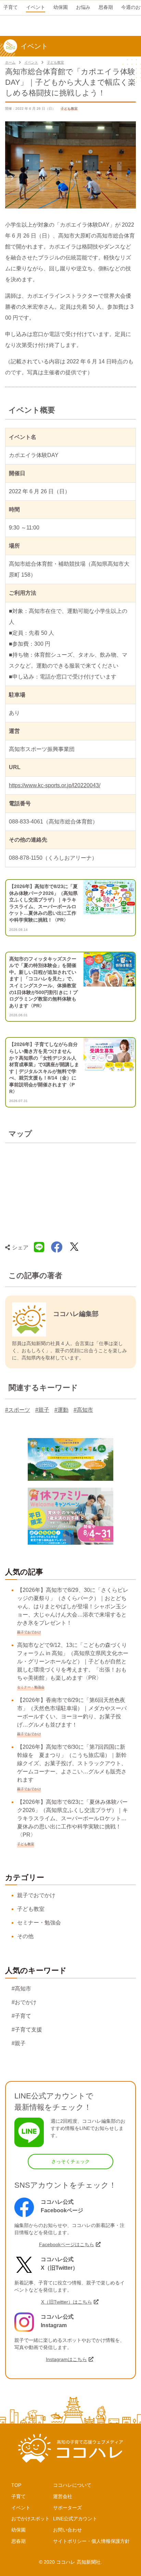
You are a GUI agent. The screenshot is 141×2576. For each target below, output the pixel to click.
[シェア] (57, 1247)
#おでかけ (24, 2002)
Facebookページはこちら (66, 2244)
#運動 (61, 1410)
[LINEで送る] (39, 1247)
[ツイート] (74, 1247)
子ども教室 (55, 62)
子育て (18, 2496)
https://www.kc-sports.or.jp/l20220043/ (54, 785)
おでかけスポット (30, 2518)
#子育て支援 (27, 2029)
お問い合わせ (67, 2530)
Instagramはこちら (66, 2359)
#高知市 (83, 1410)
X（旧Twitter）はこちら (66, 2302)
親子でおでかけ (36, 1895)
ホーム (10, 62)
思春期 (18, 2541)
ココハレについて (72, 2485)
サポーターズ (67, 2507)
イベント (31, 62)
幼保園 (18, 2530)
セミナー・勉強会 (39, 1923)
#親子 (42, 1410)
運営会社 (62, 2496)
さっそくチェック (70, 2161)
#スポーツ (17, 1410)
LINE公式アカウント (75, 2518)
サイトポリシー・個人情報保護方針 (91, 2541)
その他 (25, 1936)
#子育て (21, 2016)
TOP (16, 2485)
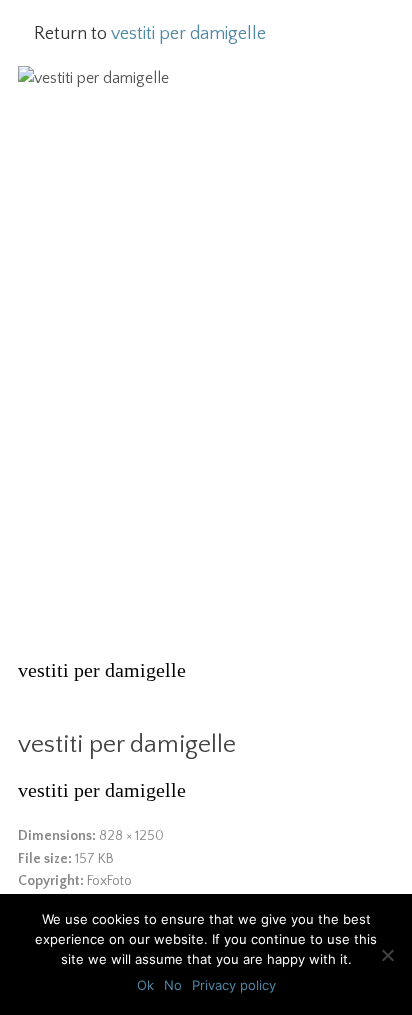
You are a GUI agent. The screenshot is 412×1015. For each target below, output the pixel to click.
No (173, 985)
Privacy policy (234, 985)
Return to (150, 34)
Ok (145, 985)
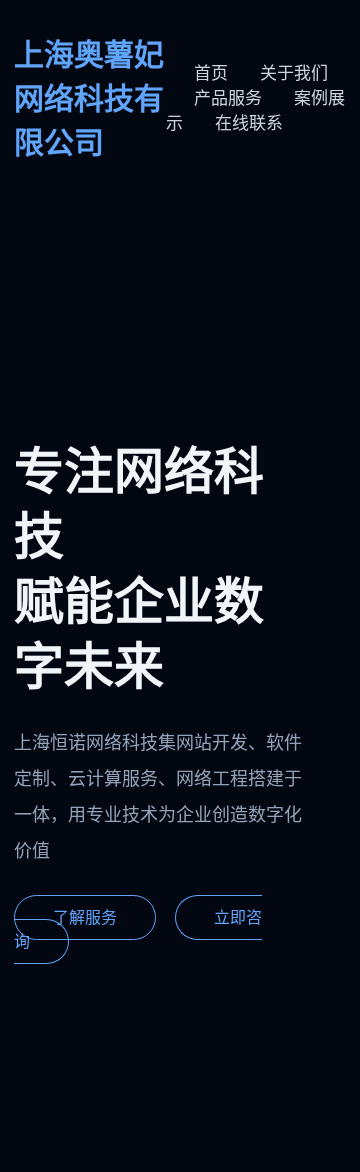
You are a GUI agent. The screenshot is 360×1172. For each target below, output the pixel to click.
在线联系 (249, 123)
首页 (211, 73)
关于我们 (294, 73)
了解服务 (85, 917)
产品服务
########################################
▸ **TRY IT**
Retype the entries exactly, skipping every picture.

▸ **ANSWER BOX**
You are a GUI agent. The screenshot is 141×2576. For each target below, output the pixel to click.
[シェア] (57, 1247)
#おでかけ (24, 2002)
Facebookページはこちら (66, 2244)
#運動 (61, 1410)
[LINEで送る] (39, 1247)
[ツイート] (74, 1247)
子ども教室 (55, 62)
子育て (18, 2496)
https://www.kc-sports.or.jp/l20220043/ (54, 785)
おでかけスポット (30, 2518)
#子育て支援 (27, 2029)
お問い合わせ (67, 2530)
Instagramはこちら (66, 2359)
#高知市 (83, 1410)
X（旧Twitter）はこちら (66, 2302)
親子でおでかけ (36, 1895)
ホーム (10, 62)
思春期 (18, 2541)
ココハレについて (72, 2485)
サポーターズ (67, 2507)
イベント (31, 62)
幼保園 (18, 2530)
セミナー・勉強会 (39, 1923)
#親子 (42, 1410)
運営会社 (62, 2496)
さっそくチェック (70, 2161)
#スポーツ (17, 1410)
LINE公式アカウント (75, 2518)
サイトポリシー・個人情報保護方針 (91, 2541)
その他 (25, 1936)
#子育て (21, 2016)
TOP (16, 2485)
You are a GUI agent. The screenshot is 412×1015. For each target below, output the pixel to click.
No (173, 985)
Privacy policy (234, 985)
Return to (150, 34)
Ok (145, 985)
You are a GUI agent. The screenshot is 360×1172. For each target below, output the pixel to click.
在线联系 (249, 123)
首页 (211, 73)
关于我们 (294, 73)
了解服务 (85, 917)
产品服务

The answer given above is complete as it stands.